TREZZO SULL’ADDA – E’ stata una notte di terrore, culminata in una serie di aggressioni brutali e rapine in rapida successione, quella del 14 marzo scorso, quando due giovani hanno colpito più persone per rapinarle, a Trezzo sull’Adda. I carabinieri hanno eseguito ieri un’ordinanza di custodia cautelare agli arresti domiciliari nei confronti di entrambi, al termine di una complessa indagine, coordinata dalla Procura di Milano.
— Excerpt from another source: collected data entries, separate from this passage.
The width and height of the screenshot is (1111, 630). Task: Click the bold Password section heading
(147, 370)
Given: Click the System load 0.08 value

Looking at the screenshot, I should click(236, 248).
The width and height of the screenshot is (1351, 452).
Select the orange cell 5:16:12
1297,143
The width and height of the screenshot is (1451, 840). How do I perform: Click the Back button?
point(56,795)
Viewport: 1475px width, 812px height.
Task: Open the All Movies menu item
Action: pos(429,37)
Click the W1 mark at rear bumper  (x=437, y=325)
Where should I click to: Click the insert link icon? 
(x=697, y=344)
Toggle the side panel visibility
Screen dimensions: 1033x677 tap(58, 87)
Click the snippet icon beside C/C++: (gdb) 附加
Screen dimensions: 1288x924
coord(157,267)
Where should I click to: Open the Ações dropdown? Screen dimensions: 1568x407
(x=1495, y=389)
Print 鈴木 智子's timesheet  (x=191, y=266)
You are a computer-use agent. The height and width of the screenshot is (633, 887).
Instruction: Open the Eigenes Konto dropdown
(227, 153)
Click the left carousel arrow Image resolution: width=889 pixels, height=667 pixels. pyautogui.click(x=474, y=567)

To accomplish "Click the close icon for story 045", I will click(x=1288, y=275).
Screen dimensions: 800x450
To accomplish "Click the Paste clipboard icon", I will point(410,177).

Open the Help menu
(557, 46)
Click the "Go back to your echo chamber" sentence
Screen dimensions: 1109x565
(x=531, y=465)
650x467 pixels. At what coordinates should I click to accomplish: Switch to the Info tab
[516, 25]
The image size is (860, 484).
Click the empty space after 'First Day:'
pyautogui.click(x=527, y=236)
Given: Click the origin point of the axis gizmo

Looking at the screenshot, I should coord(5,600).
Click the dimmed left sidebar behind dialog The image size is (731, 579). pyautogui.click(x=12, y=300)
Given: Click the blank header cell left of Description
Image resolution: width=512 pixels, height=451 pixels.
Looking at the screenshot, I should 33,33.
Le aggressioni e il sequestro al bancomat
Il primo tentativo di aggressione ai danni di un passante era andato a vuoto grazie alla pronta reazione della vittima, riuscita a fuggire. Poco dopo, però, i due indagati hanno colpito un altro uomo, il quale, avvicinato con una scusa banale, è stato brutalmente percosso e colpito alla testa per essere poi derubato del contante che aveva con sé. L’episodio più grave è avvenuto nei pressi di un distributore automatico. Due persone sono state accerchiate e minacciate con decisione dai malviventi. Una delle vittime, un giovane, è stata letteralmente sequestrata e costretta a dirigersi verso uno sportello bancomat per prelevare forzatamente del denaro. Quando l’operazione non è andata a buon fine per problemi tecnici, la furia degli aggressori si è scatenata: il ragazzo è stato colpito violentemente alla testa con una bottiglia di vetro, prima che i due fuggano con gli effetti personali sottratti a lui e al suo amico.
Le indagini e il provvedimento
L’identificazione dei responsabili è stata il frutto di un meticoloso lavoro degli uomini dell’Arma, che hanno incrociato testimonianze e rilievi tecnici per delineare il grave quadro indiziario a carico dei due giovani. I carabinieri li hanno rintracciato e sottoposti alla misura cautelare emessa dal gip del Tribunale di Milano. Dovranno rispondere di rapina aggravata e lesioni personali in concorso per i tre feriti lasciati sul campo durante la loro folle notte di violenza.